# What you need to do
Every line that contains the word "will" should be copied from the records below.

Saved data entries
━━━━━━━━━━━━━━━━━━━━━━━━━━━━━━
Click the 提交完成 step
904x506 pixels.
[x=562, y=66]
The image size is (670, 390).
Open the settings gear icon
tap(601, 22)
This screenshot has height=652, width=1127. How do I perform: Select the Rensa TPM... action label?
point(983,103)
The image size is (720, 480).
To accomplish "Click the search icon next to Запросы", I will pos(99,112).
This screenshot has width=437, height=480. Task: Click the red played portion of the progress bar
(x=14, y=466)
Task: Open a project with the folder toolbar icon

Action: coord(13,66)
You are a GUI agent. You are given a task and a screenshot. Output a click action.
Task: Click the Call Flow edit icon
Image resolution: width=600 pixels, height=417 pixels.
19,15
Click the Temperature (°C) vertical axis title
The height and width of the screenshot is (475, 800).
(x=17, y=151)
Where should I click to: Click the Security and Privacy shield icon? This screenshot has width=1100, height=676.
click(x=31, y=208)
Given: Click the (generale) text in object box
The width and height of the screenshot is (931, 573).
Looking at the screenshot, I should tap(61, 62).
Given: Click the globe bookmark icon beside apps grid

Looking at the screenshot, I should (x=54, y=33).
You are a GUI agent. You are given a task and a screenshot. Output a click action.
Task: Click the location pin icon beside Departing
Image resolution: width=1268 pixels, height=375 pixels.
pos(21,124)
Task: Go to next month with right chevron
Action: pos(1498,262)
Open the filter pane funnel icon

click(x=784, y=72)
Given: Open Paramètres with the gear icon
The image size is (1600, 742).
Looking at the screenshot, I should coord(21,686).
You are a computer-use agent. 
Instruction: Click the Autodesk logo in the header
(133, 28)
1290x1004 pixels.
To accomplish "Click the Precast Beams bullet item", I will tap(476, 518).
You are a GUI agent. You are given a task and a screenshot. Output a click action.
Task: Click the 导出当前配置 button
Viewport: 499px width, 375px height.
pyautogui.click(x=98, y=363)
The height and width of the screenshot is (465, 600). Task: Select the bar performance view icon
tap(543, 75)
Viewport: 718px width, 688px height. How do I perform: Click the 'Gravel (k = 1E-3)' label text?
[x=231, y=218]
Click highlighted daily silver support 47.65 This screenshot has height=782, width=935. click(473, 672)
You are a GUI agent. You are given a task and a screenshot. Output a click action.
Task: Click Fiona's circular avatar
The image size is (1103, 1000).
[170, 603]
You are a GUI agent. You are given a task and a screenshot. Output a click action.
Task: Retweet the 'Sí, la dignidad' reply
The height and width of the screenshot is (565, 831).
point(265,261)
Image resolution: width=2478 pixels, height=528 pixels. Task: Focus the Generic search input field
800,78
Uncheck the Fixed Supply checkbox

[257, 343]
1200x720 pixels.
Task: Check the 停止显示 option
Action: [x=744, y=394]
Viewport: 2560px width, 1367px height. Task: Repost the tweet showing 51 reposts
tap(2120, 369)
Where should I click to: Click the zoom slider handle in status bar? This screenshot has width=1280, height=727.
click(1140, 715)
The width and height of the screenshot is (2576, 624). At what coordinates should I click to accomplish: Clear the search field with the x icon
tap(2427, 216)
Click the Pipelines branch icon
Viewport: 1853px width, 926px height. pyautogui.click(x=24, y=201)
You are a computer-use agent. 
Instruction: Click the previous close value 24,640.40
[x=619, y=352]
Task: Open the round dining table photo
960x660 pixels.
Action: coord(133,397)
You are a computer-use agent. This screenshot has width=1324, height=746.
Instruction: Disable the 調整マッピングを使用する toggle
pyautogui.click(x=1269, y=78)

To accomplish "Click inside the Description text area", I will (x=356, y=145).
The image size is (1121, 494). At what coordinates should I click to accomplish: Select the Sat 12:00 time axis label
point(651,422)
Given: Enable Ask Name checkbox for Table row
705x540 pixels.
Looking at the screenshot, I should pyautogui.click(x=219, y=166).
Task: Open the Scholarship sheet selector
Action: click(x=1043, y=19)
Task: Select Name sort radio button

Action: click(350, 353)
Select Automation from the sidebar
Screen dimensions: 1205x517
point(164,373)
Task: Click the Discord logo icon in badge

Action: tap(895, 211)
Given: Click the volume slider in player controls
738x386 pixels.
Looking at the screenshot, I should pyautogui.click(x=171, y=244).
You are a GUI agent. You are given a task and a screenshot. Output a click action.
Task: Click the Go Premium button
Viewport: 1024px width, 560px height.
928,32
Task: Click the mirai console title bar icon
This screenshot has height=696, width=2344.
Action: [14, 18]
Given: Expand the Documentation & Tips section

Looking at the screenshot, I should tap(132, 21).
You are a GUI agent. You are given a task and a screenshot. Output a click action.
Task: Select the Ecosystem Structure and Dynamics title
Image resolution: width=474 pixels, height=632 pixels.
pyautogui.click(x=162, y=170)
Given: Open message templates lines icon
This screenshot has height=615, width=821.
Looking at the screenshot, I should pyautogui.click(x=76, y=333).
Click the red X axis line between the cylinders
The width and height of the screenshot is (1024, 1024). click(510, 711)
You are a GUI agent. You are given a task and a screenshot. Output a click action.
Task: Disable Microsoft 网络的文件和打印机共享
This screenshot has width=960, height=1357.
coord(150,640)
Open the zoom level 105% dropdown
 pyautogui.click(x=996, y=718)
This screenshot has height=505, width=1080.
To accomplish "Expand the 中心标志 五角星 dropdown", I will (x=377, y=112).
━━━━━━━━━━━━━━━━━━━━━━━━━━━━━━
# Answer section
To accomplish "Click the search icon next to Запросы", I will pos(99,112).
To accomplish "Click the Precast Beams bullet item", I will tap(476, 518).
To accomplish "Click inside the Description text area", I will (x=356, y=145).
To accomplish "Expand the 中心标志 五角星 dropdown", I will (x=377, y=112).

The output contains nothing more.